Netflix and Warner Bros. say this will provide the greatest value to shareholders, consumers, and the entertainment industry.
Streaming titan Netflix has adjusted its offer for Warner Bros. Discovery, according to a Jan. 20 Securities and Exchange Commission filing.
Netflix stated that it will now pay all cash for Warner Bros. and HBO, rather than a mix of cash and stock, citing its strong cash flow.
The company is offering $27.75 per Warner Bros. share for the entertainment empire’s film studio and streaming assets. CNN and other channels owned by Warner Bros. Discovery will transition to a separate entity called Discovery Global.
A Netflix–Warner Bros. merger would “deliver the best outcome” for investors, consumers, and the entertainment industry, according to Ted Sarandos, co-CEO of Netflix.
“Together, Netflix and Warner Bros. will deliver broader choice and greater value to audiences worldwide, enhancing access to world-class television and film both at home and in theaters,” Sarandos said in a statement.
“The acquisition will also significantly expand U.S. production capacity and investment in original programming, driving job creation and long-term industry growth.”
David Zaslav, president and CEO of Warner Bros. Discovery, suggested that the amended offer brings the two companies closer to inking an agreement.

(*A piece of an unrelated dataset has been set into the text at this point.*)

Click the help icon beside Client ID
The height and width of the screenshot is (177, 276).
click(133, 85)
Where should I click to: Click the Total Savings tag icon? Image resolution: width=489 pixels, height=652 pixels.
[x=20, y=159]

“Today’s revised merger agreement brings us even closer to combining two of the greatest storytelling companies in the world and with it even more people enjoying the entertainment they love to watch the most,” Zaslav said in a statement.
Keeping Paramount at Bay
The move could potentially fend off Paramount Skydance’s repeated hostile takeover bid.
Since early December, Paramount has made several attempts to acquire Warner Bros. with an all-cash offer of $108.4 billion, higher than Netflix’s initial proposal of $72 billion—$23.25 in cash and $4.50 in Netflix stock for each outstanding share.

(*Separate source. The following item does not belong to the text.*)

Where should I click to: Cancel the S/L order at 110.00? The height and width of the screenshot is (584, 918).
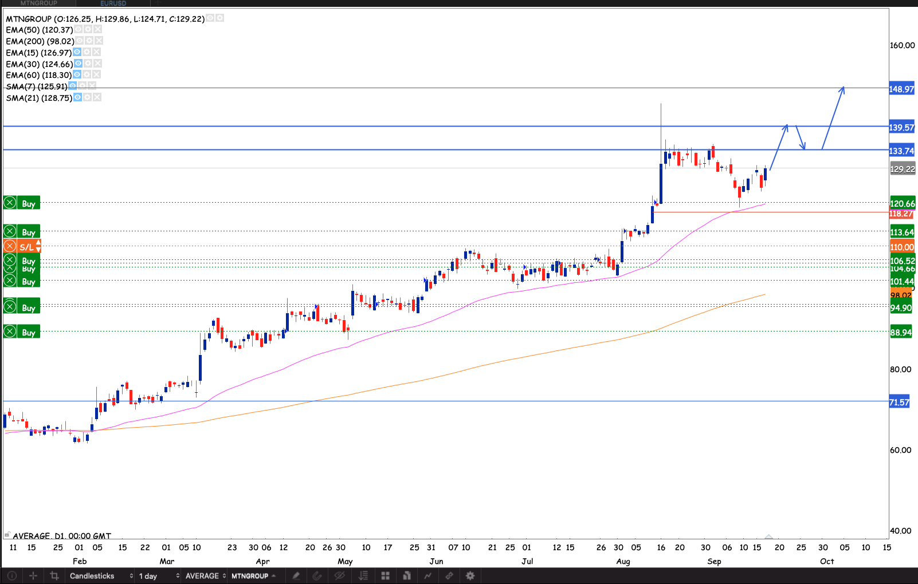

The Warner Bros. board of directors has instead urged stockholders to rebuff the proposal, saying that the Netflix deal is superior since it is less leveraged and far more likely to be approved by regulators.
Warner Bros. stated in its filing that Netflix maintains an investment‑grade credit rating, while Paramount’s debt is classified as junk by the S&P 500 and may face additional financial and regulatory strain.